The meeting chaired by academician Khachaturov produced the following table (Table II), showing NK edging out, overall, Azerbaijan, Armenia and even all of USSR. It becomes obvious that NK region was not only living better than most Soviet people, but received disproportionably more than its economic output, a fact that remains true to this day.

Table II: Comparable Indicators of Social Development as of 1988[25]

Items

Azerbaijan SSR

NKAO

USSR

Armenia SSR

1. Number of hospital beds per 10,000 persons

97.7

101.7

130.1

86.2

2. Number of physicians of all specialties per 10,000 persons

38.4

29.1

42.7

38.6

3. Number of middle-level medical workers per 10,000 persons

93.5

122.7

114.7

93.5

4. Number of public libraries per 10,000 persons

6

13

4.8

4.1

5. Number of clubs per 10,000 persons

5

15

4.8

3.8

6. Number of movie projectors [movie theaters] per 10,000 persons

3

11.2

5.4

2.9

7. Number of children served by preschool institutions (in percentages of size of population of the corresponding age)

20

35

57

39

8. Number of students attending firstshift (in percentages of overall

number of students)

74.3

92.5

78.2

87.8

9. Housing fund per inhabitant

(square meters)

10.9

14.6

14.9

13.7

including:

in urban localities

12.2

14.6

14.3

13.1

in rural localities

9.2

14.6

16.1

15.0

 

Principal vs. Interested parties in NK war: the “Baker Rules”
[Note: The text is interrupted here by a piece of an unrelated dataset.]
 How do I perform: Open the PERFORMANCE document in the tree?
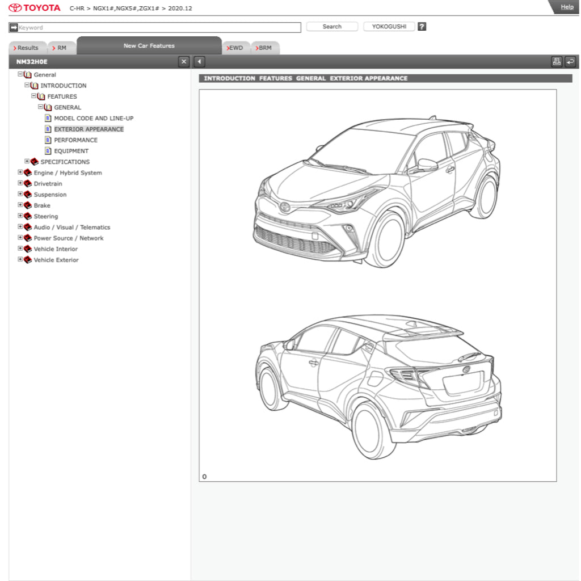(75, 140)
In regards to the number of parties in the NK conflict, they were specified and cemented already in 1992, in no small part thanks to the U.S. position and specifically, its Secretary of State at the time, James Baker, as then U.S. CSCE/OSCE top negotiator on the NK conflict, Ambassador John Maresca, writes in his numerous scholarly articles on the conflict.[26] It was Secretary Baker who intervened with the Armenian and Azerbaijani foreign ministers to reach an agreement on how Karabakh region was to be represented in the OSCE-sponsored negotiations. The rules, to which all parties agreed and which the OSCE Minsk Group adheres to even today, were simple: in NK conflict, there are two “principal parties” – the Republic of Armenia and Republic of Azerbaijan, and two “interested parties” — the Armenian community of NK and Azerbaijani community of NK. That is the Azerbaijani community of Karabakh was a legally recognized “interested party” to the conflict and thus attends the meetings and signed the May 1994 cease-fire agreement. Since then, these simple and effective rules became known as the “Baker Rules”.